Little Red Lies Wearing Fedoras
Shoppers piled baskets high with wine and champagne at Marks & Spencer stores yesterday during an emergency 20-per-cent-off sale. As the high street retailer slashed prices to fight the slump, consumers did their entire alcohol shopping for Christmas in one go, and others snapped up luxury gifts such as cashmere jumpers with one-fifth off the price.
So, it’s the same all over then. Even the UK is feeling the holiday slump… I don’t know why that surprised me, except that I like to blame all of the economic crises on GW Bush.
Our family decided to exchange among kids only this year. TheMayor’s parents love Christmas, but they decided that we all have everything we need and they’re right, absolutely.
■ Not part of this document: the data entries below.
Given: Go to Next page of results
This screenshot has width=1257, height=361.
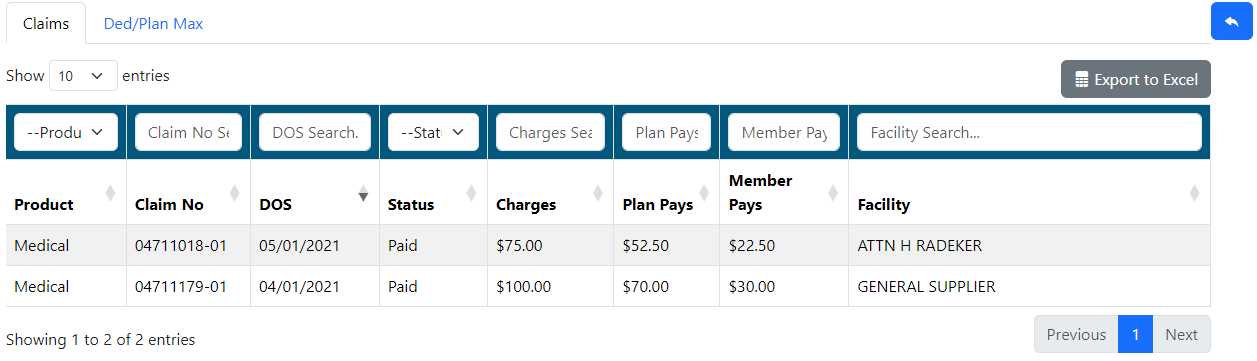Looking at the screenshot, I should pos(1182,334).
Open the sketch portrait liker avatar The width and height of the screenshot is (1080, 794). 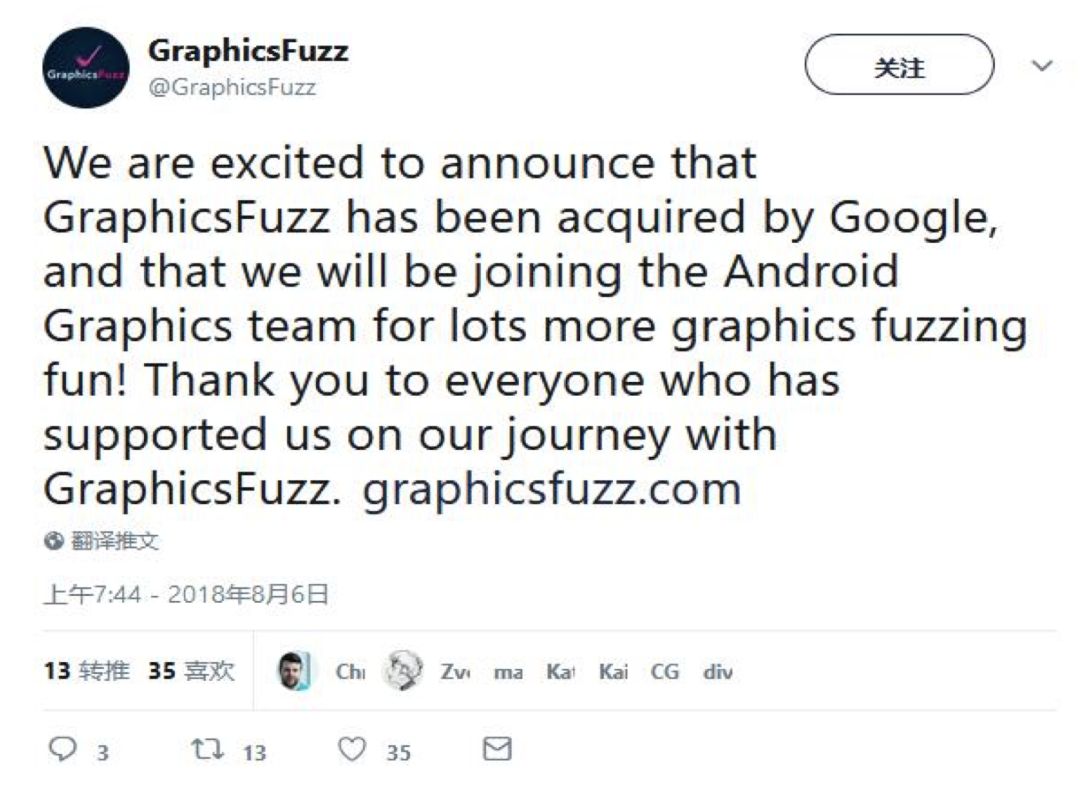pos(402,671)
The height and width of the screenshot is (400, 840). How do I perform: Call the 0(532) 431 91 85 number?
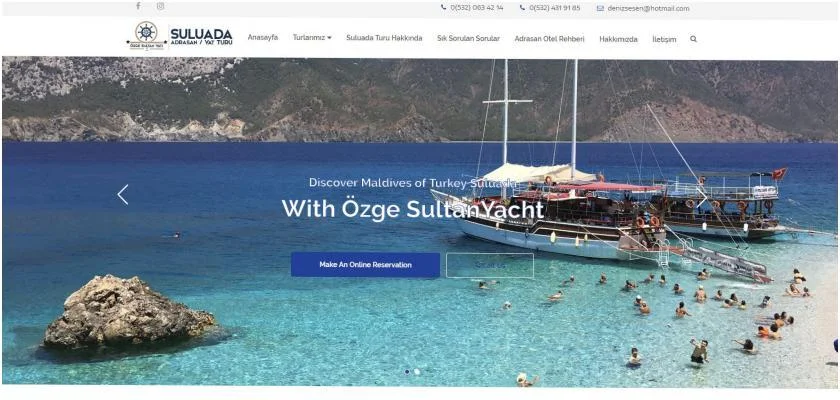pos(554,8)
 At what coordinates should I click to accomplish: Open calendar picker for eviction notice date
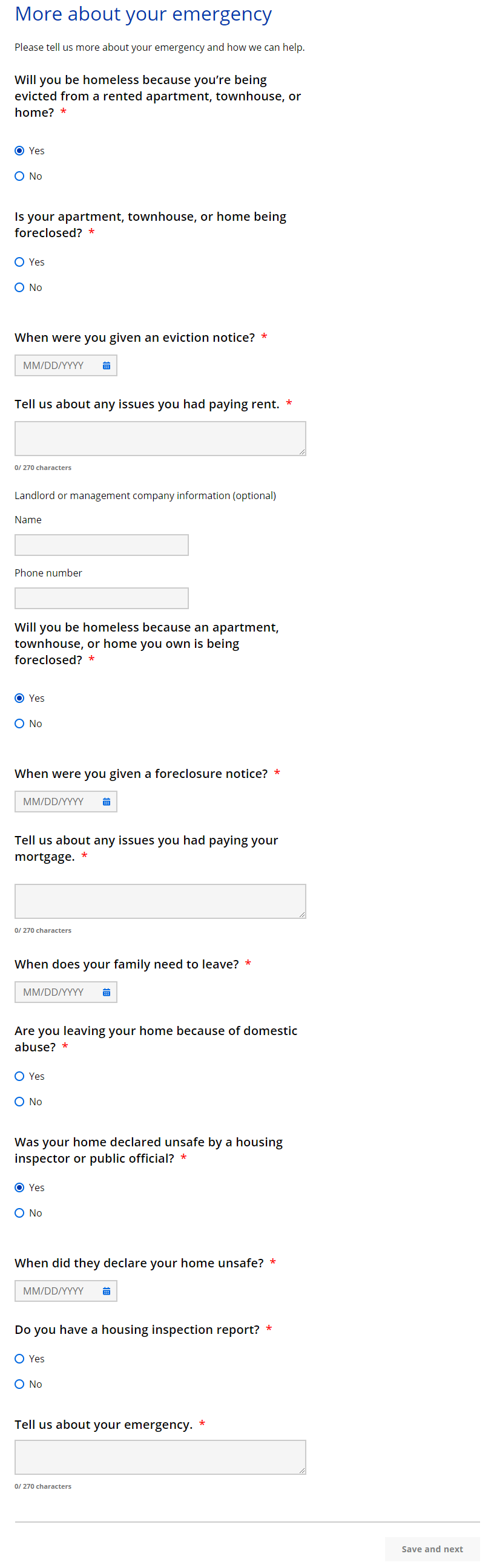tap(107, 366)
So, Christmas shopping is relatively stress free this year.
Except for the sneaky gifts.

TheMayor came home from shopping yesterday and showed me his purchases — work clothes, Dockers, etc. Then he said, “I also got a few things for the kids to give me for Christmas.”
What the tinsel??
“Yeah, you can show them what the things are and let them wrap them and I’ll act surprised. I think it’s important for them to go through the exercise of giving us gifts out of, you know, respect.”
Hm. Well, I guess we already lie to them about the diabetic grampa in a red suit Santa, so what’s one more fib?
He came around the corner with his not-gifts.
“It’s a fedora!” he flipped it up on his head ala Frank Sinatra. Or, Michael Jackson, depending on your taste level.
Wow, that’s quite a look.
Next came a suede jacket. That one was actually nice, except I can’t think of one single occasion when he would ever need one.
Of course, I told him both items were perfect, because — you know — it’s Christmas! Little red lies. Little red lies wearing fedoras, in this case.
PS - Don’t worry, I only tease. The hat and jacket were both nice, it was just funny to watch him prance around with his purchases because he’s so used to wearing his frat boy leftovers. I should talk, as I sit here in my Target t-shirt and yoga pants. Tim Gunn would be, “perplexed.”